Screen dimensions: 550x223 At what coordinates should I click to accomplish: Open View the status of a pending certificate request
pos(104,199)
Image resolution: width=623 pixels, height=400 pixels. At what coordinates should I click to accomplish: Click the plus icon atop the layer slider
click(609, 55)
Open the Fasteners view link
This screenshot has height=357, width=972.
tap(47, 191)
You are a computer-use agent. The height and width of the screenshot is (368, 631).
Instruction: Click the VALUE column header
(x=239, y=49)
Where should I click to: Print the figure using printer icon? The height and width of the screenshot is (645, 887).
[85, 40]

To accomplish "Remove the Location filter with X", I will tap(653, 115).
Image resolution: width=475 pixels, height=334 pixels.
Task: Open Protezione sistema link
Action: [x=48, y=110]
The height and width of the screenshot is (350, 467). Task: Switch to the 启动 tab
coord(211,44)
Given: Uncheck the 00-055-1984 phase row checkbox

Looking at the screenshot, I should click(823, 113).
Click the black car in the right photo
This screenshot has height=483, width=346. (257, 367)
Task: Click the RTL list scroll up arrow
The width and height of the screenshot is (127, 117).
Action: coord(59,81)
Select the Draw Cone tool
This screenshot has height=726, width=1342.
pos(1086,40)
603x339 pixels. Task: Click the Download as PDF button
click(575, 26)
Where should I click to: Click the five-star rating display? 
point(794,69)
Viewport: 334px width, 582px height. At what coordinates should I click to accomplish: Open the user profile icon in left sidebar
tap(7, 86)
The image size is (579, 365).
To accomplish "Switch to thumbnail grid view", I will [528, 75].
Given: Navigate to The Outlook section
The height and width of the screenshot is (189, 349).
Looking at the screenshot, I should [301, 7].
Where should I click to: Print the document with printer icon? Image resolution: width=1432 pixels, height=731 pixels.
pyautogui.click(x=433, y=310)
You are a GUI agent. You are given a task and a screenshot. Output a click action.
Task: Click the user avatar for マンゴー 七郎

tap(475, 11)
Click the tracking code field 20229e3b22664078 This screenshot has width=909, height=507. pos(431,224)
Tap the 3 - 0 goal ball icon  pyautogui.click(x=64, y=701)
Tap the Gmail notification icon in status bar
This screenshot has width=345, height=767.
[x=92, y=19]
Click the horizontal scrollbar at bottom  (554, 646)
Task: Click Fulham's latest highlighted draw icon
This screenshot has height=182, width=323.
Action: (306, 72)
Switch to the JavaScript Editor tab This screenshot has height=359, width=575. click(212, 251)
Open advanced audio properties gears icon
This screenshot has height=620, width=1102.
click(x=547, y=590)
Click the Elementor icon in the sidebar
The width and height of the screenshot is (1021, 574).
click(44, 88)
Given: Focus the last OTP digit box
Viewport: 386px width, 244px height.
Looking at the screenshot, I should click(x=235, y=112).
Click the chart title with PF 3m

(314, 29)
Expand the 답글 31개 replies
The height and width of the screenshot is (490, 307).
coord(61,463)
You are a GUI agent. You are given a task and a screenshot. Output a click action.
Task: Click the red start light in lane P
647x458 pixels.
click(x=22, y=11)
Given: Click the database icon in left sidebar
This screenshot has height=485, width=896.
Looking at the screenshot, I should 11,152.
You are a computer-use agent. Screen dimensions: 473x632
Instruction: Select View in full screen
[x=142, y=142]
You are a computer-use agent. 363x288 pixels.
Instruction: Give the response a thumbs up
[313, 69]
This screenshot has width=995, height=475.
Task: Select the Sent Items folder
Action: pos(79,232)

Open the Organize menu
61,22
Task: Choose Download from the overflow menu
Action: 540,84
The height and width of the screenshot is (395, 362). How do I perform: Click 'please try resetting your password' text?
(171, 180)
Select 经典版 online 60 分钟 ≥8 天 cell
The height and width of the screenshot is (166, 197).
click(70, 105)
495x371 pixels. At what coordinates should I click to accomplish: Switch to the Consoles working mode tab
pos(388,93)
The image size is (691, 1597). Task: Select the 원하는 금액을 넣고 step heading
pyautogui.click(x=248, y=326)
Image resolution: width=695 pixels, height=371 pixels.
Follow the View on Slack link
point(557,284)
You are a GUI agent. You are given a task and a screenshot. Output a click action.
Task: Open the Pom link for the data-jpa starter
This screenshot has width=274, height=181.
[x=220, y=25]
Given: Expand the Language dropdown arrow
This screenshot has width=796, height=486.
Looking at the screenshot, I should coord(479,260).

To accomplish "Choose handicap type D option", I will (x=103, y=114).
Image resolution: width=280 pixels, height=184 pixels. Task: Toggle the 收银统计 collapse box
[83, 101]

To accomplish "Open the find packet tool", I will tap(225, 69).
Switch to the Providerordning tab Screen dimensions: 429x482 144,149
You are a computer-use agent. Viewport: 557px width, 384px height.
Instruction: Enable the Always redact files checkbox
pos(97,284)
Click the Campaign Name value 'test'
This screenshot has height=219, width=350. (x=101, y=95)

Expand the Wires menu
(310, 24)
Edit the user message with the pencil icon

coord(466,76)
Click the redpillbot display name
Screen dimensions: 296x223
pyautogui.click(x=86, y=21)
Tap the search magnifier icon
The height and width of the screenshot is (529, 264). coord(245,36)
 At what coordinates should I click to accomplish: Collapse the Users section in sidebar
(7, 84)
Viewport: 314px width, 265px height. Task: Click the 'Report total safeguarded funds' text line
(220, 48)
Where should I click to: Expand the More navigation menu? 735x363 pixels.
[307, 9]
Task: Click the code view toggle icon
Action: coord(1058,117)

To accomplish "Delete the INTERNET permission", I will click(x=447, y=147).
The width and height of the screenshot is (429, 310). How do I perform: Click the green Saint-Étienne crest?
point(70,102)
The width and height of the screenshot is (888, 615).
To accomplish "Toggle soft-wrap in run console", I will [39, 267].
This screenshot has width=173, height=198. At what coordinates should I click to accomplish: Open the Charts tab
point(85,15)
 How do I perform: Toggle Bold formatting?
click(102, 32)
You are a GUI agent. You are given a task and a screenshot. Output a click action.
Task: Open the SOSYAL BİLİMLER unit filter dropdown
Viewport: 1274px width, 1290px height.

EXERCISE OBJECTIVE — Scan the data, and report each line that uses the word "dropdown".

RESULT —
Given: Expand the Language dropdown arrow
Task: Open the SOSYAL BİLİMLER unit filter dropdown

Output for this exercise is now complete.